Dataset entries
+ + + + + + +
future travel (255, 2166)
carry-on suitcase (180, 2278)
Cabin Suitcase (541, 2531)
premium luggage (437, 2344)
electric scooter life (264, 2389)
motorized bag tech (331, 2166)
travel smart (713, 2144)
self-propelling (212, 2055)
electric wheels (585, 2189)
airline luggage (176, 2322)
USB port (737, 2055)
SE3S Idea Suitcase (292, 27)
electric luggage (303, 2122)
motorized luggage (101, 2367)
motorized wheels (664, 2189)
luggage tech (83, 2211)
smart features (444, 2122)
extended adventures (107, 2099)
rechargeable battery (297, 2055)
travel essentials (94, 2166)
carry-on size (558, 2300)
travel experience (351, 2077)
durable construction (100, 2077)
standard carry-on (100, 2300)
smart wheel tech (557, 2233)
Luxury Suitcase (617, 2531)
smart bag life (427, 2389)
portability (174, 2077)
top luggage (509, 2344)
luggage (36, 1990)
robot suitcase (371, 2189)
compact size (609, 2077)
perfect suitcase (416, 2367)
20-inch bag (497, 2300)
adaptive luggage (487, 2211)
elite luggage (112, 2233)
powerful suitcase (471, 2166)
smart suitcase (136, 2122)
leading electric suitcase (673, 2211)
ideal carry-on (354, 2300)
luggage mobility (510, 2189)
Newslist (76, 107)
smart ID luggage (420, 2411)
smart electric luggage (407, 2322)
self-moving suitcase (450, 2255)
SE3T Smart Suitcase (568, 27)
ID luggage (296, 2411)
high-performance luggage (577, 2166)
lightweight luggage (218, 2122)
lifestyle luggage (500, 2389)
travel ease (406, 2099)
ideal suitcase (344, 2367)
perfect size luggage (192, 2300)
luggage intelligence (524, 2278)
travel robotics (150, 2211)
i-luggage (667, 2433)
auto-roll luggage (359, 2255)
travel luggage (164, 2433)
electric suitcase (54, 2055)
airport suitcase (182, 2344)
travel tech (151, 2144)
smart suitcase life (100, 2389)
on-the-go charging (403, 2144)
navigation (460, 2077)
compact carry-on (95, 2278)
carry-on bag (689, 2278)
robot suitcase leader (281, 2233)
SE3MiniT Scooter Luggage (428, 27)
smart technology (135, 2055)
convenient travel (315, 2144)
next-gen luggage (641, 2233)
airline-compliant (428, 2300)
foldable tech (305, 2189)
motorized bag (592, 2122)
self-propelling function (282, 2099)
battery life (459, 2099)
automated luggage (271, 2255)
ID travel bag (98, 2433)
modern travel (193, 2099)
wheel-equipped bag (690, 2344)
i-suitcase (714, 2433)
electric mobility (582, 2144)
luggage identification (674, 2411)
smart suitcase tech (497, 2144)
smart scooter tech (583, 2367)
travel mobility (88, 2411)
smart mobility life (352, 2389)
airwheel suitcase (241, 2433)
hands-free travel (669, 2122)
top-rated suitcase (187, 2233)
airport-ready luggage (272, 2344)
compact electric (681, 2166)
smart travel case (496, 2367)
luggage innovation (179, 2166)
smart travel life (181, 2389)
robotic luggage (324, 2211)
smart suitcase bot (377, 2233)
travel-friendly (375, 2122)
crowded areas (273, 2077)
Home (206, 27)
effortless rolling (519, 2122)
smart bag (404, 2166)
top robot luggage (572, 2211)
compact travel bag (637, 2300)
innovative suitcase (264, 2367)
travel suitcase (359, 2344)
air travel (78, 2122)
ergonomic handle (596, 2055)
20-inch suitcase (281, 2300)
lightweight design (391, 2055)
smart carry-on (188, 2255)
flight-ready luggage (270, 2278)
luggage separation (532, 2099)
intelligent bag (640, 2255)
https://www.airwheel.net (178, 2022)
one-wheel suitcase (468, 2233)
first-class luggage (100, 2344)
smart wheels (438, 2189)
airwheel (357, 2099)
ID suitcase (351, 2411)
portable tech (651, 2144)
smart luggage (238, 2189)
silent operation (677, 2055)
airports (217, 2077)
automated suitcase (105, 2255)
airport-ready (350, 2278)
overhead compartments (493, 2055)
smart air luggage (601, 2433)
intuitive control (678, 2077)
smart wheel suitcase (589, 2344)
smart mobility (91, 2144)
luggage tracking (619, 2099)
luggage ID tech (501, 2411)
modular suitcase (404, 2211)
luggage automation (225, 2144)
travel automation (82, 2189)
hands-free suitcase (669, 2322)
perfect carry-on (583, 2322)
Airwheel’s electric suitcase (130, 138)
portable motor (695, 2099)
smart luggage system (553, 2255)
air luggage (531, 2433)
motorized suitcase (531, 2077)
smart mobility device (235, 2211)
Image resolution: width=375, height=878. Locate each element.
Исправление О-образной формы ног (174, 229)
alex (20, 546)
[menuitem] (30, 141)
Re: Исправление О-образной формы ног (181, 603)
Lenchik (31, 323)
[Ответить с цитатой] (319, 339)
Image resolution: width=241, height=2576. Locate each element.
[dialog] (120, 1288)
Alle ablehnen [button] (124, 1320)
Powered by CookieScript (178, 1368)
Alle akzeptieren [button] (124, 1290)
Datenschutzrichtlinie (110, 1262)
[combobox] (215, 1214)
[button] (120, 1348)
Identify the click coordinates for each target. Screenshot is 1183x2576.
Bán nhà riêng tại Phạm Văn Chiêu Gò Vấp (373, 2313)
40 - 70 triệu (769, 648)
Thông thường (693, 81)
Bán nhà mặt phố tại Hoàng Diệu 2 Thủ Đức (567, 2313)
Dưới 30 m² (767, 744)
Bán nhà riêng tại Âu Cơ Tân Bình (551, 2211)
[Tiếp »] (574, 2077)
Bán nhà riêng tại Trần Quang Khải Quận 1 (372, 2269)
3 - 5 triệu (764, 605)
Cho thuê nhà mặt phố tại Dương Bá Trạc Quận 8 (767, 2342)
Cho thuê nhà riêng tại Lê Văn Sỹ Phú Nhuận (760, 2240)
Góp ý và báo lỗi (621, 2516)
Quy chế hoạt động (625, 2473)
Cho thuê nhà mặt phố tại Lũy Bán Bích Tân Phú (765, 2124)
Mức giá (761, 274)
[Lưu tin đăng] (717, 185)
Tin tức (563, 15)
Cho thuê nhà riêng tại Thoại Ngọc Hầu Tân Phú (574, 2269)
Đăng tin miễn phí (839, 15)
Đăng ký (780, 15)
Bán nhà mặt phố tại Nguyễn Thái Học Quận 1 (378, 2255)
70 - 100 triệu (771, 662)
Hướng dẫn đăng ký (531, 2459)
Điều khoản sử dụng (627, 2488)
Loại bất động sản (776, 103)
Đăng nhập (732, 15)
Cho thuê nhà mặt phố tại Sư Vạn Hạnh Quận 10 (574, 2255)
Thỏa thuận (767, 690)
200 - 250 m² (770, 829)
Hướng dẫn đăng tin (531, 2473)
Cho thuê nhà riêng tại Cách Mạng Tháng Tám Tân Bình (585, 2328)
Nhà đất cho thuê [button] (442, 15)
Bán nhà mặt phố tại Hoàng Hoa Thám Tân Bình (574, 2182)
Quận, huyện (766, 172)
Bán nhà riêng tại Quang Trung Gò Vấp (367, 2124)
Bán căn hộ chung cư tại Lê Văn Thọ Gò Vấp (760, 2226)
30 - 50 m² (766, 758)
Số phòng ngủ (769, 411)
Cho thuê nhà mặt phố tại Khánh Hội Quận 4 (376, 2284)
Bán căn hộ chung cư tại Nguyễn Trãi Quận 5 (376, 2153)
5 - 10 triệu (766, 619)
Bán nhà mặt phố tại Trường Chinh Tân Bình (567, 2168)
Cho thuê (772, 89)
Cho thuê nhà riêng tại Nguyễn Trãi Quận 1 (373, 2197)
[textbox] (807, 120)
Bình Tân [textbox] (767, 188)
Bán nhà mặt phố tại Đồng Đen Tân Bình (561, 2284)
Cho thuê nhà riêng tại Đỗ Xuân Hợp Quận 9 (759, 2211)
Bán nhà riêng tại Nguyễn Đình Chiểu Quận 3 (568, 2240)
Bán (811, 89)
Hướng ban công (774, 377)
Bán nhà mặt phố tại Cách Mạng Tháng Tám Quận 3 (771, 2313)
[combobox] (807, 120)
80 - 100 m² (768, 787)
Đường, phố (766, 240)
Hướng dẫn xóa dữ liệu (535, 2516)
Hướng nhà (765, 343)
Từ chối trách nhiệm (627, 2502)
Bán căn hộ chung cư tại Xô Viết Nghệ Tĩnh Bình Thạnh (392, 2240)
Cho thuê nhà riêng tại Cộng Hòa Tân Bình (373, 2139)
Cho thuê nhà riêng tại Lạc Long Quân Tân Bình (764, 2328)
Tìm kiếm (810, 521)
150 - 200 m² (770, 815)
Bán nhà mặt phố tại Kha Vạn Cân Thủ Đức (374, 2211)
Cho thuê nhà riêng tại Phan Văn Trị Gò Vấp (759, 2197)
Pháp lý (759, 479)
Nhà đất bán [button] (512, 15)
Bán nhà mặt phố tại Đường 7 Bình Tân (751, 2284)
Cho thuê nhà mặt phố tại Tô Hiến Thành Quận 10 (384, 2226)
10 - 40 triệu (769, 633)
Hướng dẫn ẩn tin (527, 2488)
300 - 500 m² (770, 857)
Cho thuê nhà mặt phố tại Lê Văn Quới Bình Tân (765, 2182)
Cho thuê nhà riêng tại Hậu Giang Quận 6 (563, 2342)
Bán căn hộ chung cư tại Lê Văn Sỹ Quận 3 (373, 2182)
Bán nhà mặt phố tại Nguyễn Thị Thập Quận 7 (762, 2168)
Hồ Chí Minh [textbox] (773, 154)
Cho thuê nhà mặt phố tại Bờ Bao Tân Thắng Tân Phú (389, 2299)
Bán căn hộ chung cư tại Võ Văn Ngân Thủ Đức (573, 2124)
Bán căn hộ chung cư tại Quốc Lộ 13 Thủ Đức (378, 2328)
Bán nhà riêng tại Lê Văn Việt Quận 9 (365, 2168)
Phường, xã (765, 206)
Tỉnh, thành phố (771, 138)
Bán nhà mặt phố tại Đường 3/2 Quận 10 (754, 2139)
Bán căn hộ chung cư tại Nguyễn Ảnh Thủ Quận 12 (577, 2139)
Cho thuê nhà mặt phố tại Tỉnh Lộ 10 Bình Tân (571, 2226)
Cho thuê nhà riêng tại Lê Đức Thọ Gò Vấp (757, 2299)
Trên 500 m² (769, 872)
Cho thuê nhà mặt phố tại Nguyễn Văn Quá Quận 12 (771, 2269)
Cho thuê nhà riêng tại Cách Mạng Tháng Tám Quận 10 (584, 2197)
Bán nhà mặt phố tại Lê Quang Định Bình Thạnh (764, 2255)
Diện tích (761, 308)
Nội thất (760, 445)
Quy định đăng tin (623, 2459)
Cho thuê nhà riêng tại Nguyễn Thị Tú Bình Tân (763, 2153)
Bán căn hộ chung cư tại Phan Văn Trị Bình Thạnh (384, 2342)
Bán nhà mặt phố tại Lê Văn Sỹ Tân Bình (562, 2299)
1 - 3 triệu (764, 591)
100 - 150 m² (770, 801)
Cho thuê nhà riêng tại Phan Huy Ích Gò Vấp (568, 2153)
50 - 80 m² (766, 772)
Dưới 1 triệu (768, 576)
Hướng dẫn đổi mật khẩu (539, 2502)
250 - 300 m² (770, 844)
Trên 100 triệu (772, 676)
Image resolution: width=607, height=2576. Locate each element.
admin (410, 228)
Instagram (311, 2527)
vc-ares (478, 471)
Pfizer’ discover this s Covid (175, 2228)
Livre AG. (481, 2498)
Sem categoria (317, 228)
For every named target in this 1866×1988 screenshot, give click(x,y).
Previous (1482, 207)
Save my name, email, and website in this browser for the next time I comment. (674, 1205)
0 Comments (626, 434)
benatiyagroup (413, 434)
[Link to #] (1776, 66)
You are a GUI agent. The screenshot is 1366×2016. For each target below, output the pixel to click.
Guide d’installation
+ + + + + + +
HOW TO COMPLETE THIS TASK:
Only the lines above starting at the one containing "Alle ablehnen [button] (124, 1320)" and ending at the one containing "Bán căn hộ chung cư tại Nguyễn Trãi", both included, are to be returned, exactly as they read.

RESPONSE BOX:
Alle ablehnen [button] (124, 1320)
Powered by CookieScript (178, 1368)
Alle akzeptieren [button] (124, 1290)
Datenschutzrichtlinie (110, 1262)
[combobox] (215, 1214)
[button] (120, 1348)
Identify the click coordinates for each target. Screenshot is 1183x2576.
Bán nhà riêng tại Phạm Văn Chiêu Gò Vấp (373, 2313)
40 - 70 triệu (769, 648)
Thông thường (693, 81)
Bán nhà mặt phố tại Hoàng Diệu 2 Thủ Đức (567, 2313)
Dưới 30 m² (767, 744)
Bán nhà riêng tại Âu Cơ Tân Bình (551, 2211)
[Tiếp »] (574, 2077)
Bán nhà riêng tại Trần Quang Khải Quận 1 (372, 2269)
3 - 5 triệu (764, 605)
Cho thuê nhà mặt phố tại Dương Bá Trạc Quận 8 (767, 2342)
Cho thuê nhà riêng tại Lê Văn Sỹ Phú Nhuận (760, 2240)
Góp ý và báo lỗi (621, 2516)
Quy chế hoạt động (625, 2473)
Cho thuê nhà mặt phố tại Lũy Bán Bích Tân Phú (765, 2124)
Mức giá (761, 274)
[Lưu tin đăng] (717, 185)
Tin tức (563, 15)
Cho thuê nhà riêng tại Thoại Ngọc Hầu Tân Phú (574, 2269)
Đăng tin miễn phí (839, 15)
Đăng ký (780, 15)
Bán nhà mặt phố tại Nguyễn Thái Học Quận 1 (378, 2255)
70 - 100 triệu (771, 662)
Hướng dẫn đăng ký (531, 2459)
Điều khoản sử dụng (627, 2488)
Loại bất động sản (776, 103)
Đăng nhập (732, 15)
Cho thuê nhà mặt phố tại Sư Vạn Hạnh Quận 10 (574, 2255)
Thỏa thuận (767, 690)
200 - 250 m² (770, 829)
Hướng dẫn đăng tin (531, 2473)
Cho thuê nhà riêng tại Cách Mạng Tháng Tám Tân Bình (585, 2328)
Nhà đất cho thuê [button] (442, 15)
Bán nhà mặt phố tại Hoàng Hoa Thám Tân Bình (574, 2182)
Quận, huyện (766, 172)
Bán nhà riêng tại Quang Trung Gò Vấp (367, 2124)
Bán căn hộ chung cư tại Lê Văn Thọ Gò Vấp (760, 2226)
30 - 50 m² (766, 758)
Số phòng ngủ (769, 411)
Cho thuê nhà mặt phố tại Khánh Hội Quận 4 (376, 2284)
Bán căn hộ chung cư tại Nguyễn Trãi Quận 5 (376, 2153)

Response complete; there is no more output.